TV Review: Friday Night Dinner


It’s Friday night. The dreary working-week is finally over, and now it’s time to cut loose, go wild and get a little crazy. Unless, that is, you’re anything like the Goodmans, the fictional Jewish family in Friday Night Dinner, which began its third series on Channel 4 last night, in which case you’ll be sitting down for yet another family meal punctuated by sibling rivalry, revolting jokes and embarrassing parents. Party!

For anyone new to the show, Friday Night Dinner follows Tamsin Greig as a highly-strung and fiercely protective mum Jackie and Paul Ritter as her husband Martin, a man with absolutely no social awareness and a questionable attitude to personal hygiene, as they try to cajole their two twenty-something sons, Adam (a classically nebbish Simon Bird) and giddy prankster Johnny (Tom Rosenthal), to gather each Friday evening for a Sabbath meal free of religious tradition.

Such enforced gatherings rarely improve familial harmony, but they are good for a fair few laughs and FND combines elements of the traditional family sitcom with the dark farce and grotesque schoolboy humour of modern comedy hits – a sort of My Family meets The Inbetweeners – to great comic effect.

There’s a touch of the familiar about the show, with creator Robert Popper repeating situations from previous series, such as the door that cannot be opened because it hides one of Johnny’s disgusting jokes. These moments never feel like tired running gags because Popper endeavours to infuse them with new, unexpected twists.

Last night’s episode, for example, featured the classic domestic sitcom trope of Adam brining his girlfriend home to meet the family, but rather than draw the comedy from the new couple’s desperate attempts to impress, the calamity actually derives from Adam trying to conceal the flirty texts he received from Emma’s sister and from an eight-year-old girl who blackmails Adam into being her boyfriend.

Most of the show’s joy lies in this escalation of social embarrassment and desperation for self-preservation.

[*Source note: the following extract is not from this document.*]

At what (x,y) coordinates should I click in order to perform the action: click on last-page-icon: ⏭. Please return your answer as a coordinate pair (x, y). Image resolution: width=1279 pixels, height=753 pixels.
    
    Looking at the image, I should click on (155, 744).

The Goodmans’ attempts to appear like a normal family are always scuppered by a tangled web of white lies, misconception and blackmail; the payoff coming when they’re inevitably found out by an unsuspecting visitor who stumbles across the family at their worst moments, like when Martin, in nothing but his pants and with ketchup smeared across his chest, is caught with his foot in the toilet washing-off dog faeces.

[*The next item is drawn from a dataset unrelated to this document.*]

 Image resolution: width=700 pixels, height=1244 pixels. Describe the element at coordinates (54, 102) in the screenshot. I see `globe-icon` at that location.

These situations are, of course, completely ridiculous, but the show still manages to maintain the perception of a convincing family unit thanks to the believable dynamics and performances from its central cast. Bird and Rosenthal come across as real brothers, engaged in a never ending prank war but often banding together to rile against their parents, while Greig’s mum speaks in the permanently-exasperated tone that tells of years spent dealing with petty sibling squabbles.

Even if a calamitous dinner with your odd parents and annoying brother doesn’t sound like your ideal Friday night, Friday Night Dinner, with its dark twist on the family sitcom and brilliant performances, is still worth staying in for.